KENT CROWLEY FOOTHILLS HISTORY COLUMNIST
Law enforcement at the start of 20th century wasn’t always a noble calling, and the line between lawman and criminal was frequently blurred – especially when it came to organized crime.
In the words of early Los Angeles muckraking journalist Horace Bell (who once beat an LAPD police chief with a typesetting mallet) the “line of demarcation between rebel and robber, pillager and patriot, was dimly defined.”
San Bernardino Town Marshal Benjamin Emerson became the “godfather” of the city’s organized crime by controlling gambling and brothels, sometimes combining them into sporting events.
Low life, high stakes Emerson – one of the founding members of the San Bernardino Police Department and married to the town’s leading madam – regularly hosted a high-stakes poker game at one of the city’s most elegant hotels for the elite of the region’s sporting fraternity.

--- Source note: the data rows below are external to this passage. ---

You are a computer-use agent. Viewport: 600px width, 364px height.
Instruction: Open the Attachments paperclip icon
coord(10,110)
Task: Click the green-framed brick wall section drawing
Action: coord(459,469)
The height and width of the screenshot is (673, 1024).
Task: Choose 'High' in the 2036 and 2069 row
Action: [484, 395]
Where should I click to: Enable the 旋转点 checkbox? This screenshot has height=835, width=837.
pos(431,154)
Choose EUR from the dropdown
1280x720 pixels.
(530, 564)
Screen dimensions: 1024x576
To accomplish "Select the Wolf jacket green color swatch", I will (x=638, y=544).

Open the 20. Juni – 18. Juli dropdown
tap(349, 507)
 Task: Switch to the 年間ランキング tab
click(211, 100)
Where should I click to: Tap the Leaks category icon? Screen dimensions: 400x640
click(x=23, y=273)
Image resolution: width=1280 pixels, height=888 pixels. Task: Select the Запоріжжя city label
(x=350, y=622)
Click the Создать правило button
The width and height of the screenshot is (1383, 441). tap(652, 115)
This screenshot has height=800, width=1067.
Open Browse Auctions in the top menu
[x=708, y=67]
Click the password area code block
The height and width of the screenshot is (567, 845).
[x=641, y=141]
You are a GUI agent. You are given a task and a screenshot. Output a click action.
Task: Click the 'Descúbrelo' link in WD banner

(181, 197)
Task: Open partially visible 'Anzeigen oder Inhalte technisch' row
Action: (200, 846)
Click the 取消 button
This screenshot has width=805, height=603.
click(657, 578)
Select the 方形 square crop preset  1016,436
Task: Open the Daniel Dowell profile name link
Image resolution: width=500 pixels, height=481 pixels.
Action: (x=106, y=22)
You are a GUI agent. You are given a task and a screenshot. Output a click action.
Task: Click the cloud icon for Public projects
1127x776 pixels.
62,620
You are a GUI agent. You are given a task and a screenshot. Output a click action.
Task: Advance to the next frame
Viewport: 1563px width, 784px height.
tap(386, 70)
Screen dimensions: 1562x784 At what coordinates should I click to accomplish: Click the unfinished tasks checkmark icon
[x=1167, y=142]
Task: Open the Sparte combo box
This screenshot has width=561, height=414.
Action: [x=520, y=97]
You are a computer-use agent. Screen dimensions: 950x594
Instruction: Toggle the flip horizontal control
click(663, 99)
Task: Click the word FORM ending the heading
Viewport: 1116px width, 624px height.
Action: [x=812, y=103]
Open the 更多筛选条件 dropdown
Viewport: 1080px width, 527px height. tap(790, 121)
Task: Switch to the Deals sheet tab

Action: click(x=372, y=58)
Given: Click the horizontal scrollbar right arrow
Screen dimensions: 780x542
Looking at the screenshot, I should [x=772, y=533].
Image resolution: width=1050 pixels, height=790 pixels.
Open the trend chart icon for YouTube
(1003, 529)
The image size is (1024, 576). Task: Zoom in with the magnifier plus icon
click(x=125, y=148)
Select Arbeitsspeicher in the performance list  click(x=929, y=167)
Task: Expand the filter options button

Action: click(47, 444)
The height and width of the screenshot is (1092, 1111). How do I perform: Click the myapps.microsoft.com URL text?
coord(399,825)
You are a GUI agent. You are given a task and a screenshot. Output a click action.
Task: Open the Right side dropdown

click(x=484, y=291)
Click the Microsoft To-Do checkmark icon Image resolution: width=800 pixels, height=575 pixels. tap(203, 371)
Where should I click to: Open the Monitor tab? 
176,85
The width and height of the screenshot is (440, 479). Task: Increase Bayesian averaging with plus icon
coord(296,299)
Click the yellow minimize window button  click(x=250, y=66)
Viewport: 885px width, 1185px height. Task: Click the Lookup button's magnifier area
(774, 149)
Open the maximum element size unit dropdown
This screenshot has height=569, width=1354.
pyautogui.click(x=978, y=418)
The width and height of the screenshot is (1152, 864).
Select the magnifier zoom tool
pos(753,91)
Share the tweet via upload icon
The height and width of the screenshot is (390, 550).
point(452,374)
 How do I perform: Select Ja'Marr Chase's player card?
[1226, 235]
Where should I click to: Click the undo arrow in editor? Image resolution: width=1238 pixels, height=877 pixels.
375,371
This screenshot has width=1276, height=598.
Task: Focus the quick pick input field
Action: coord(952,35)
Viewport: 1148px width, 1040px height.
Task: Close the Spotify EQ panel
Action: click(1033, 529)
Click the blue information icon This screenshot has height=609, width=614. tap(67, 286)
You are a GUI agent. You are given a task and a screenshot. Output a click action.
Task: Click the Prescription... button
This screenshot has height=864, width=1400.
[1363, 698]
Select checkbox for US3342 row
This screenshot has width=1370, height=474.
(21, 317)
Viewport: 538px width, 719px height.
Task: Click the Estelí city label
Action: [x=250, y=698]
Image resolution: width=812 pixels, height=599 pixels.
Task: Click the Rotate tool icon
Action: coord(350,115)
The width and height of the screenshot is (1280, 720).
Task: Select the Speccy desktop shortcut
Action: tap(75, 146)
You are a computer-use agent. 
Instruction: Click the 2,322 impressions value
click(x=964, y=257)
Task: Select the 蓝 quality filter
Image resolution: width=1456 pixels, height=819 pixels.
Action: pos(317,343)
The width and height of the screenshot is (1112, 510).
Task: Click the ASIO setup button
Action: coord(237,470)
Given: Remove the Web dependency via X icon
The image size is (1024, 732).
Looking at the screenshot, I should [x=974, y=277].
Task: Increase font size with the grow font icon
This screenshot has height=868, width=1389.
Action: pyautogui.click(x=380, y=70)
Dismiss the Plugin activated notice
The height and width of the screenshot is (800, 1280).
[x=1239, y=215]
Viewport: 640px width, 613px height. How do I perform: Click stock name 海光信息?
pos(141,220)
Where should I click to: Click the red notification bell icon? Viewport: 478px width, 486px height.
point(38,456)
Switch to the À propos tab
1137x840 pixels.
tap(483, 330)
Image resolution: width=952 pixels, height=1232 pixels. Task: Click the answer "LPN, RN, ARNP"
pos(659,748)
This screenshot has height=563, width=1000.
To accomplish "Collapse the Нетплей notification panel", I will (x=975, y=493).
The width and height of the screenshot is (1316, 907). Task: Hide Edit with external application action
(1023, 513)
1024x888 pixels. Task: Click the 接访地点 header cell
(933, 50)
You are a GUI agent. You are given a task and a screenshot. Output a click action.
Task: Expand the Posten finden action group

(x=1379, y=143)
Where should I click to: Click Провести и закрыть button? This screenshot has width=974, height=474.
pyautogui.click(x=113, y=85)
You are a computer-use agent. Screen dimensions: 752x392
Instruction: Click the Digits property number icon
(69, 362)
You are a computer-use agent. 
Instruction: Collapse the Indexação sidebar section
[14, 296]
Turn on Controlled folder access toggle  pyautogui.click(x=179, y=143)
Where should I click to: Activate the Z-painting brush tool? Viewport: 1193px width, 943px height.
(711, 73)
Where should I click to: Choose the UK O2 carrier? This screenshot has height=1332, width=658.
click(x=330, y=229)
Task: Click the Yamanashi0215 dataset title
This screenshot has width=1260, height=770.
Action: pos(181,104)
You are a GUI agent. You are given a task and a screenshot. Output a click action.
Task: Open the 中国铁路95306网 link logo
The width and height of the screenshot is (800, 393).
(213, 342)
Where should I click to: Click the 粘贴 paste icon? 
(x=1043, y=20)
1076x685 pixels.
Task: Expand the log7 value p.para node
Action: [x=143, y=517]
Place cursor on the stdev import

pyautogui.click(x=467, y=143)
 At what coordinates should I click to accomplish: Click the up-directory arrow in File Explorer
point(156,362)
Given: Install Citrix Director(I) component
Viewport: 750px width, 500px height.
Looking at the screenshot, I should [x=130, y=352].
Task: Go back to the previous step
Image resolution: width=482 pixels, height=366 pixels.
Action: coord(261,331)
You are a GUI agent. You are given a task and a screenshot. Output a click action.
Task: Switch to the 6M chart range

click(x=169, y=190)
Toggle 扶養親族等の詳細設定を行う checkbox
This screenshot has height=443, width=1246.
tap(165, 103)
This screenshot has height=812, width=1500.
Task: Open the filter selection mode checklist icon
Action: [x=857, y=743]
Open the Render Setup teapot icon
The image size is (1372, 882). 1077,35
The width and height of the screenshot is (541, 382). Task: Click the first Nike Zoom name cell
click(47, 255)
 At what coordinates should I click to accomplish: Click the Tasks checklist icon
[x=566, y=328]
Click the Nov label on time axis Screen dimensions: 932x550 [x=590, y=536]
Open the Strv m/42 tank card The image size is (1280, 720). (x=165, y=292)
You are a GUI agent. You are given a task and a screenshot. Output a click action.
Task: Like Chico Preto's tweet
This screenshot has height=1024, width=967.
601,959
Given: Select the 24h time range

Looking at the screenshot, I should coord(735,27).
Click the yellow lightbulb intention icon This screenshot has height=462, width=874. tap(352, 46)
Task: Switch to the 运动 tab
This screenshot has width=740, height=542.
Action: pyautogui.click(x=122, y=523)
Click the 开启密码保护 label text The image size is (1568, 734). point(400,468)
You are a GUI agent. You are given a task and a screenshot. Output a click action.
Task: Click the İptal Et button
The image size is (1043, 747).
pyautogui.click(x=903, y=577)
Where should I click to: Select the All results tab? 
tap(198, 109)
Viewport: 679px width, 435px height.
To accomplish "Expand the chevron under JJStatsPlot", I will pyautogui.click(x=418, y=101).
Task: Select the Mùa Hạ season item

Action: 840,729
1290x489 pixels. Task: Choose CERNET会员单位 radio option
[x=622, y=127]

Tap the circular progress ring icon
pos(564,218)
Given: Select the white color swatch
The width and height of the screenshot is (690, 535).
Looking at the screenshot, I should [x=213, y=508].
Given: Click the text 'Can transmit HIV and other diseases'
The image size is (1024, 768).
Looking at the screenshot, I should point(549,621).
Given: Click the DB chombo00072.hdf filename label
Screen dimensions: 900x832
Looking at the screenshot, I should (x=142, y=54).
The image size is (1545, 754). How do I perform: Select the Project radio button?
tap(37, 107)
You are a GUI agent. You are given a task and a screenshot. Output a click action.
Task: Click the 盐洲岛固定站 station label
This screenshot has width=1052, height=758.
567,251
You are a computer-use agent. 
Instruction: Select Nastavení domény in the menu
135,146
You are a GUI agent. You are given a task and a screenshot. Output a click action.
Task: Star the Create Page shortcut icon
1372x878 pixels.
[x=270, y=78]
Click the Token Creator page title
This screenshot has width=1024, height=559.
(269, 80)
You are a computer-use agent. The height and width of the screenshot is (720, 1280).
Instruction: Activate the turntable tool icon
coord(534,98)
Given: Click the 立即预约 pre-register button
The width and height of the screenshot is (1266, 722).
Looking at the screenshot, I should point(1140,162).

At a time when the average American worker made about $300 per year, the customary bets ranged between $50 and $100, and even the lower-stakes games he hosted enjoyed official protection and boasted well-known prizefighters as bodyguards.
In 1908, he left the police department to concentrate on promoting local prizefights or fistic carnivals staged at the Armory Hall where local “soiled doves” (often provided by his wife’s brothels) were allowed to sit in the balcony so attendees could window shop for their post-fight entertainment.
Editorial comment Yet, it wasn’t Emerson’s criminal empire but his political ambitions that led to his downfall. On October 14, 1914, Emerson encountered H.E. Davis, editor of the San Bernardino Weekly Index, exiting a campaign headquarters.
Smarting from a series of anti-Emerson editorials in Davis’ paper, Emerson pummeled him to the floor. Davis whipped out a pistol and shot Emerson.
The ex-policeman died in the back of a police patrol wagon.